Это была кукла, которую он несколько минут тому назад положил на кровать. Старый, истрепанный, а теперь переломанный пополам Тилим.
Этот жалкий звон, эта переломанная кукла вызвали в нем чувство суеверного ужаса. Он еще раз попытался повторить себе в оправдание, что это прощание. Но то, что раньше убегало, уступая в нем зверю, теперь не только приближалось, а как будто, впивалось в него, как ядовитые извивающиеся змейки.
«Тем хуже, если прощание; тем хуже, если в последний раз. Тем хуже, тем хуже».
Он становился все гаже сам себе, и чувство это было так велико, что взять всю ответственность за происшедшее на свою душу было почти невыносимо.
С трудом поднял он взгляд на свою соучастницу. Да, именно, соучастница. Ну, он зверь, он не так любил девочку, как мать. Ведь, она всегда старалась это поставить ему на вид. Но как же могла допустить подобное она? И не только допустить, а способствовать этому, отдаваться так же рабски, как он.
Уже больше не думалось о тайне природы. Никакой тайны не было. Были лишь два низких животных, которых кощунство не только не останавливало, а возбуждало.
И в то время, как ему жаль становилось себя, у него к ней не было жалости, а были только ненависть и злоба.
И, когда она, шатаясь, пошла к столу, и, отягощенная ужасом и раскаянием, опустилась в кресло и закрыла лицо руками, он повернулся, чтобы уйти, унося в душе ненависть и злобу к ней.
Он не только не сдерживал себя при этом, но ступал еще тяжелее и тверже, чем всегда.
Шел и чувствовал взгляд ее за своей спиной.
Однако, это не заставило его ни ускорить, ни сдержать шаг, хотя мысленно решил, что уходит навсегда. Он опасался только одного, чтобы она не позвала его, не остановила жалобной мольбой.
И именно в ту минуту, когда подумал об этом, он услышал ее голос:
— Ты это что же, уходишь?
В голосе ее слышалась дрожь еще не вполне угомонившегося волнения и угрозы.
Остановился, но не оборачиваясь, твердо ответил:
— Да, ухожу.
Она услышала ту страшную правду в его голосе, которую он уже не хотел скрывать, и бросила ему в спину слова тяжелые и липкие, как могильная глина:
— Сделал гнусность и уходишь.
Он хотел стряхнуть с себя эти слова, как давеча стряхнул с ног землю на кладбище, и уйти. Но это не удалось.
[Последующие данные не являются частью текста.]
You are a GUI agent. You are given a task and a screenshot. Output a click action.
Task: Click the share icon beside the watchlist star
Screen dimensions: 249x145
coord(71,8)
Тогда он обернулся, злобно глядя на нее, пораженный тем, что она сваливает вину на него одного, чего он больше всего боялся:
— Так это сделал я? Я?
Тогда она как-то по-змеиному стала подниматься, молча вытягивая вперед голову и с ненавистью впиваясь в него глазами. Ему так и казалось, что она сейчас зашипит, как змея.
— А кто же? Не меня ли ты обвинишь в этой гнусности? Не меня ли? А? — И, ударив себя руками в грудь, вдруг выпрямилась и показалась выше. Не давая ему ответил, как бы страшась, что он не позволит ей излить то, что ей необходимо было для самооправдания, как и ему, она лихорадочно, торопливо стала выбрасывать слова.
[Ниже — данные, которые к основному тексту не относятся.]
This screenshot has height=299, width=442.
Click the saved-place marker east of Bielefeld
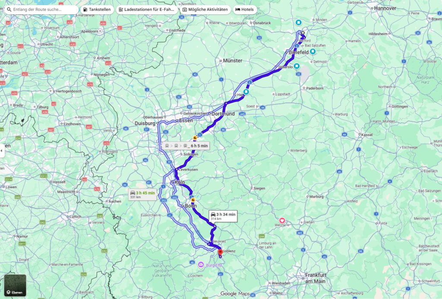[313, 52]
— Ты подкрался ко мне, как волк. Ты притворился плачущим, чтобы так подло воспользоваться. Я обессилела от горя. Три дня, три ночи не смыкала глаз. Я была почти счастлива, что могла здесь облегчить сердце рыданиями. Когда ты подошел, я думала, ты... в тебе человек, отец... Я думала, пожалел, а тебе нужно было унизить меня. Я не могла противиться, потому что не понимала, не могла допустить. Потому что у меня не было сил противиться...
Она с надрывом выкрикивала эти фразы и одним и тем же тоном, часто сопровождая их ударами рук в грудь, как будто выбивая их оттуда, веря, в конце концов, что так оно и было, и что в ней самой не вспыхнуло ни искры желания.
Но он с злорадством напомнил ей, как она всем телом прижималась к нему и как впилась в его губы губами. Он старался восстановить все те мелочи сладострастия, который могли не только опровергнуть ее обвинения, но и убедить его самого, что виновата она, а не он.